Stocks dropped in the third quarter and are expected to have their worst year since the 2008 financial crisis. The S&P 500 decreased by 4.9% in the third quarter bringing the year-to-date decline to about 20%. Through nine months, the stock market is having its worst start to a calendar year since 2002. The Bloomberg Barclays US Aggregate Bond index (Agg), which acts as a proxy for the investment-grade bond market, declined by 4.8% in the quarter, bringing the year-to-date drop to about 14%. The Agg had – by far – its worst ever start to a calendar year since inception of the index in 1976. Shares of the iShares Core U.S. Aggregate Bond exchange-traded fund, which tracks investment-grade bonds, lost 5.3% during the quarter and are down 16% in 2022, on pace for its worst year in data going back to 2004.
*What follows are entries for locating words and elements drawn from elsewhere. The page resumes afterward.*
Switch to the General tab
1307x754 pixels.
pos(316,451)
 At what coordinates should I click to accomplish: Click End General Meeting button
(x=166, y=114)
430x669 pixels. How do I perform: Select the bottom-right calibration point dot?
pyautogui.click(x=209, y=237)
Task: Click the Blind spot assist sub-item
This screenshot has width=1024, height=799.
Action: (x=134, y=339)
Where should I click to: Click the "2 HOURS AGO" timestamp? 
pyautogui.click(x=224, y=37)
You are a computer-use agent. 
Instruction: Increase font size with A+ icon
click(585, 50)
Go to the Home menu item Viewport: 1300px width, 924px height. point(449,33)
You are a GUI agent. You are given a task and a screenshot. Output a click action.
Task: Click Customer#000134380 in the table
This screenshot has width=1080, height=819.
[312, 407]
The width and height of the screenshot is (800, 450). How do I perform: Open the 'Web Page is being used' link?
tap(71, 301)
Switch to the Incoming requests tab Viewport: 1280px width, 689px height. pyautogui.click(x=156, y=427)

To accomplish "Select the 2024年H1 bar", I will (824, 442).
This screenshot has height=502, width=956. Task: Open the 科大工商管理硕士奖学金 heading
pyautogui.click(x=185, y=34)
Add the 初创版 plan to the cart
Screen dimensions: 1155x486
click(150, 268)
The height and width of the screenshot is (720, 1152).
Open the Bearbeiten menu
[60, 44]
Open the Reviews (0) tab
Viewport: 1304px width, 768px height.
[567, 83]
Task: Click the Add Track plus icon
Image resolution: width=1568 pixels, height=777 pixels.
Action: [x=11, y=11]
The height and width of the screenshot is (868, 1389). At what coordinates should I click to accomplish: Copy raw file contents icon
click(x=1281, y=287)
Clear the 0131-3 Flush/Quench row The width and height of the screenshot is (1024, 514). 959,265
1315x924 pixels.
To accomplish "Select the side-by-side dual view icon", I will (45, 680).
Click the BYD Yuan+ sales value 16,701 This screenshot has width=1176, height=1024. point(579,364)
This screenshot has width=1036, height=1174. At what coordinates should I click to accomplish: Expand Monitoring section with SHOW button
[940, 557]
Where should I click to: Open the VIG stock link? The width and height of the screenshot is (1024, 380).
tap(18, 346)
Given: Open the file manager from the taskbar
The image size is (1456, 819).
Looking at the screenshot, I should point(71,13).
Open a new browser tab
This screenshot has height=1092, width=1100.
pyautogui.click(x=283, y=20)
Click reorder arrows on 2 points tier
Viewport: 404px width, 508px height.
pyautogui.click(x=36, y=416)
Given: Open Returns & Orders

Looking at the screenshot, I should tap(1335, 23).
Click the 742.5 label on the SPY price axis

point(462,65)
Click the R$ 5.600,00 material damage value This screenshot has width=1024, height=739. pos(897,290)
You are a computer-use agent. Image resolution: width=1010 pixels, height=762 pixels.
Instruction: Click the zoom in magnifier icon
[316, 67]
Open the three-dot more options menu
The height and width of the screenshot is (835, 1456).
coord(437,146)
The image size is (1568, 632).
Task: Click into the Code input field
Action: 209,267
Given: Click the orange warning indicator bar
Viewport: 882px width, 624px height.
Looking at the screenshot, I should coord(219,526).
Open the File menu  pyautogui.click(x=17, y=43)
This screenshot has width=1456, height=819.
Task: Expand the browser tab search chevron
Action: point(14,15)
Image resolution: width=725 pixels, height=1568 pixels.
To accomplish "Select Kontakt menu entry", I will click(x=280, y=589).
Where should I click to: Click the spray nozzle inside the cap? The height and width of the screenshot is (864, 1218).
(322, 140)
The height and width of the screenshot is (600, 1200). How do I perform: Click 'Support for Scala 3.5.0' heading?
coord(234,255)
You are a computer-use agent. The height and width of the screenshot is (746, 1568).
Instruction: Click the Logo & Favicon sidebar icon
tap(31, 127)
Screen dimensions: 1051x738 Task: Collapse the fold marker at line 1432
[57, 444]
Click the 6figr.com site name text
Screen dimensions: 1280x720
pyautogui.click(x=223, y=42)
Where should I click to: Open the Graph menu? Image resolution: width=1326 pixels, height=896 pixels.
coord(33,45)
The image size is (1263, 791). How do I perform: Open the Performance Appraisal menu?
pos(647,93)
Retail investors are staying on the sidelines too. According to a poll from the American Association of Individual Investors, bearish sentiment – the expectation that stock prices will fall over the next six months – rose to its highest level since March 2009.
Individual investors matter a lot – to both the economy and market growth since the share of household wealth that comes directly or indirectly from held stocks hit a high of nearly 42% through the end of 2021, more than double what it was 30 years ago, according to Federal Reserve data.
Changes with retail investor wealth has a ripple effect. When stock prices fall as they have through much of 2022, the economy sputters as well since stocks and consumer confidence are historically linked. As stocks fall, people cut spending. A drop in spending slows sales growth and makes share prices less attractive compared to future earnings. That triggers a market reaction that cuts into consumer wealth.
It’s hard to say what 2023 will bring, but many economists worry about a recession as the Federal Reserve continues to increase interest rates to combat inflation. Economic performance has been difficult to predict because supply chain disruptions that have led to volatile swings in data from quarter to quarter. Fed rate increases are expected to keep the housing market in the doldrums, but could cool inflation, a key to turning around the gloomy economic picture. Data from a University of Michigan survey shows inflation is cutting into consumer demand for big-ticket purchases like cars or large household goods and appliances.